In the third year consolidate your position. Go to camps in order to learn how to make bombs and torture people. Specialise in the Arts whilst maintaining a cynical friendship with the scientists. Moreover join all possible societies and take an active part in them. Be bottom of the highest form.
The next year it is desirable to get into the "C" stream. Here you can still be in the top sets for the subjects at which you excel, while remaining somewhat of a dilettante in all others. In this way you will not be forced into a state of nervous exhaustion at the thought of ten G.C.E.s at the grand old age of 14, and you will in contrast have the advantage of learning all the excuses necessary for the evasion of homework.

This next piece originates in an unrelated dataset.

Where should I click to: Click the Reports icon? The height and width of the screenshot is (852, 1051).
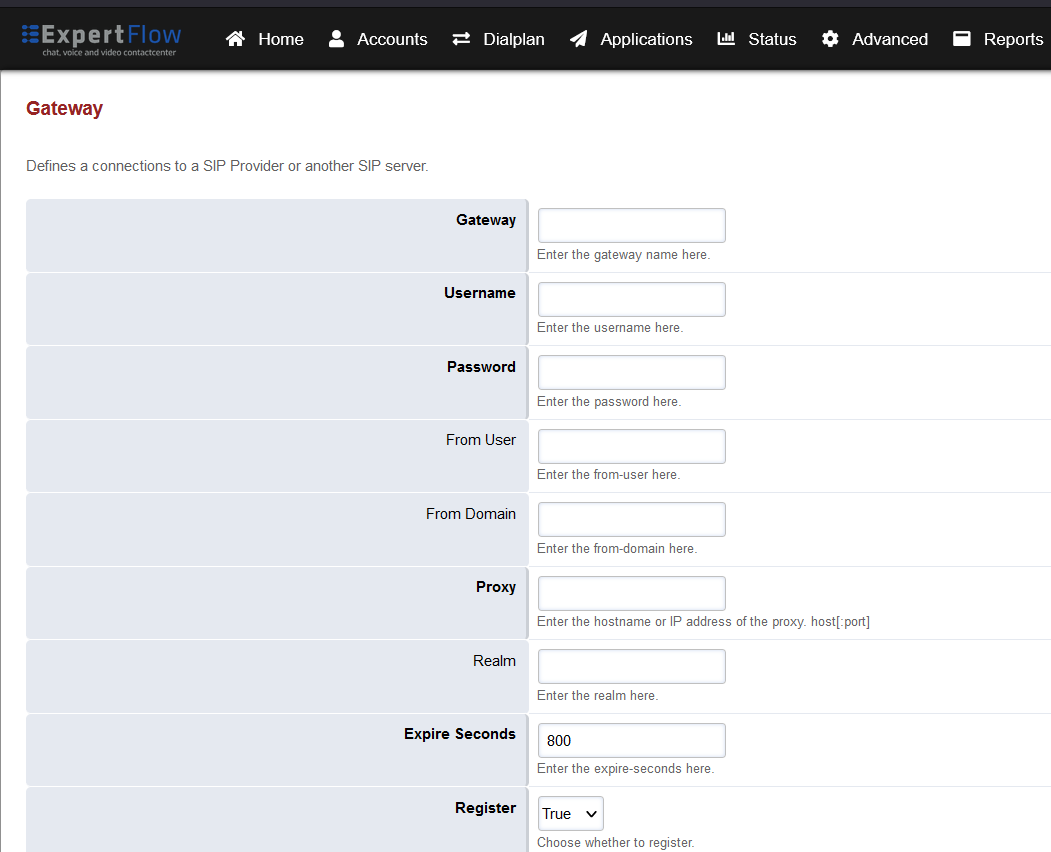click(962, 39)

The fifth-form is the time for the status-seeker not only to cover himself with academic glory by attempting as many G.C.E.s as possible, but also to participate in the extra-mural activities of the school. Those who accuse you of crawling are likely to leave within a year. It is undoubtedly the hardest year for anyone, but should you survive your year of penance, mob-riots and prefect-baiting and enter the Sixth, the change is remarkable.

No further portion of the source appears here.